L'ordinateur, c'est bon pour le boulot. Photo CC Flickr bunchofpants

Disons-le tout de suite : je n’aime pas Apple. Le culte aveugle, convenu et imbécile -comme tous les cultes- qu’on voue à Apple me gêne. Le regard à la fois détaché et supérieur de ceux qui arborent leur iBook avec sa glorieuse Pomme ostensible et lumineuse m’a toujours semblé grotesque.
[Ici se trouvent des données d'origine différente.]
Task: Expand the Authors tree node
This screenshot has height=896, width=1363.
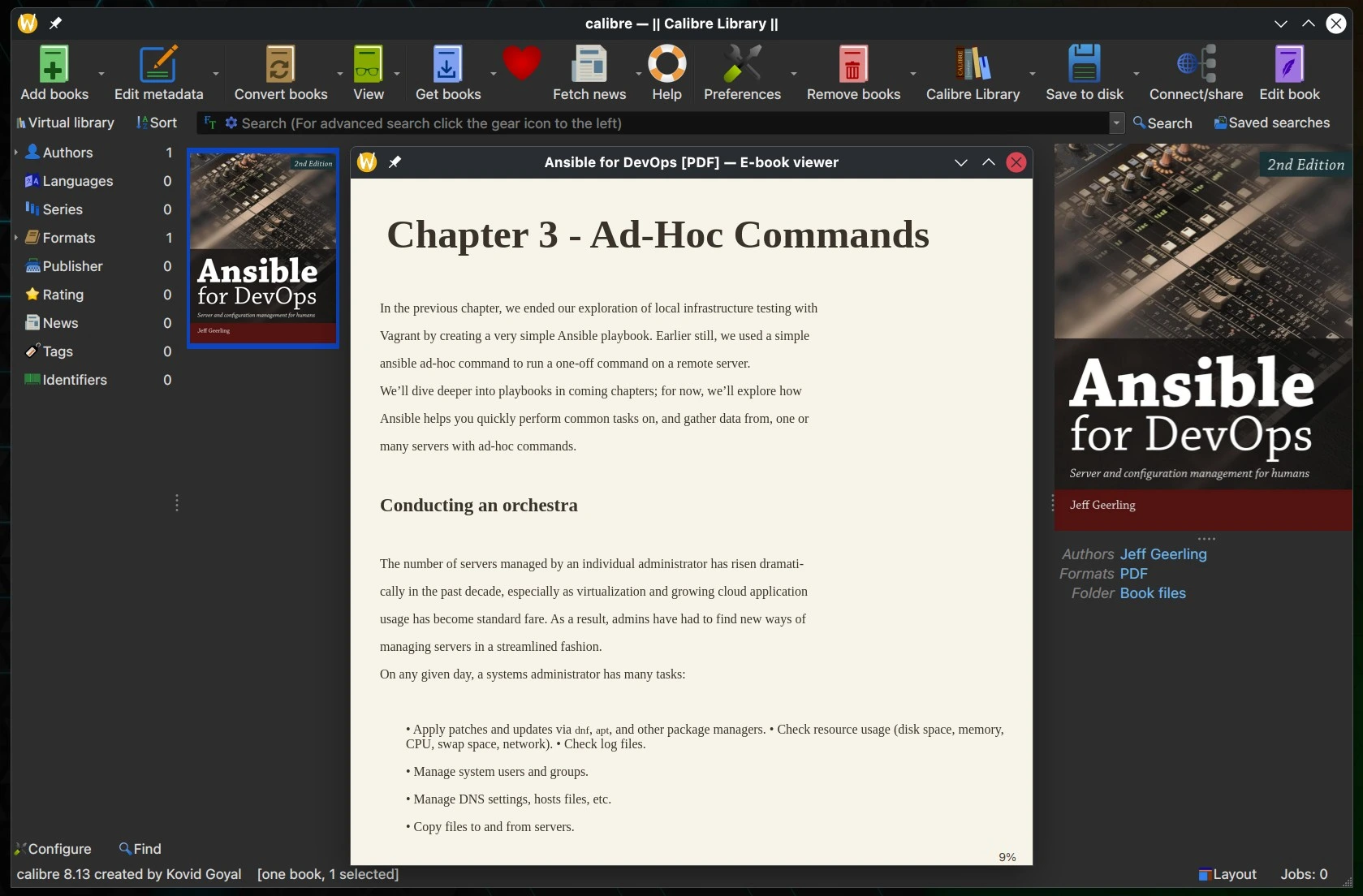Action: 16,153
Personnellement je suis un pauvre type et je continue à m’accrocher à un ordinateur sous Windows XP perclus de rhumatismes mais qui depuis un certain temps me semble extraordinairement plus ouvert que le monde magico-carcéral d’Apple. Ironiquement, ayant vendu Pixar à Disney, Steve Jobs est devenu le nouveau Disney : tandis que Disneyworld devient kitsch c’est Apple qui crée désormais des expériences merveilleuses, fliquées jusqu’au dernier bouton de guêtre, dans lesquelles des utilisateurs, des étoiles dans les yeux et bavant de bonheur, sont susceptibles d’abdiquer toute volonté et consommer ce qu’on leur dit de consommer. Les nouveaux produits d’Apple sont de plus en plus conçus comme des parcs d’attraction dans tous les sens des termes.

Étant donné ce qui précède et, ne fusse que par pure mauvaise foi, j’aurais donc une tendance naturelle à dire du mal d’Apple et en particulier de l’iPad.  Je rêvais, à l’occasion de l’annonce du 27 janvier, d’une Barack Obamisation de Steve Jobs : un jour, ces gens qu’on pense surnaturels, infaillibles et providentiels deviennent bêtement humains par excès de confiance, par panne d’imagination ou à cause des lois de la gravitation. Mais voilà, malgré l’exaspérant show d’autoglorification, malgré la vidéo sur Apple.com dans laquelle les gens ont tous l’air halluciné d’effrayantes Bernadette Soubirous, malgré leur chapelet de superlatifs incantatoires : je dois reconnaitre que l’iPad est un objet révolutionnaire au sens plein de révolutionnaire.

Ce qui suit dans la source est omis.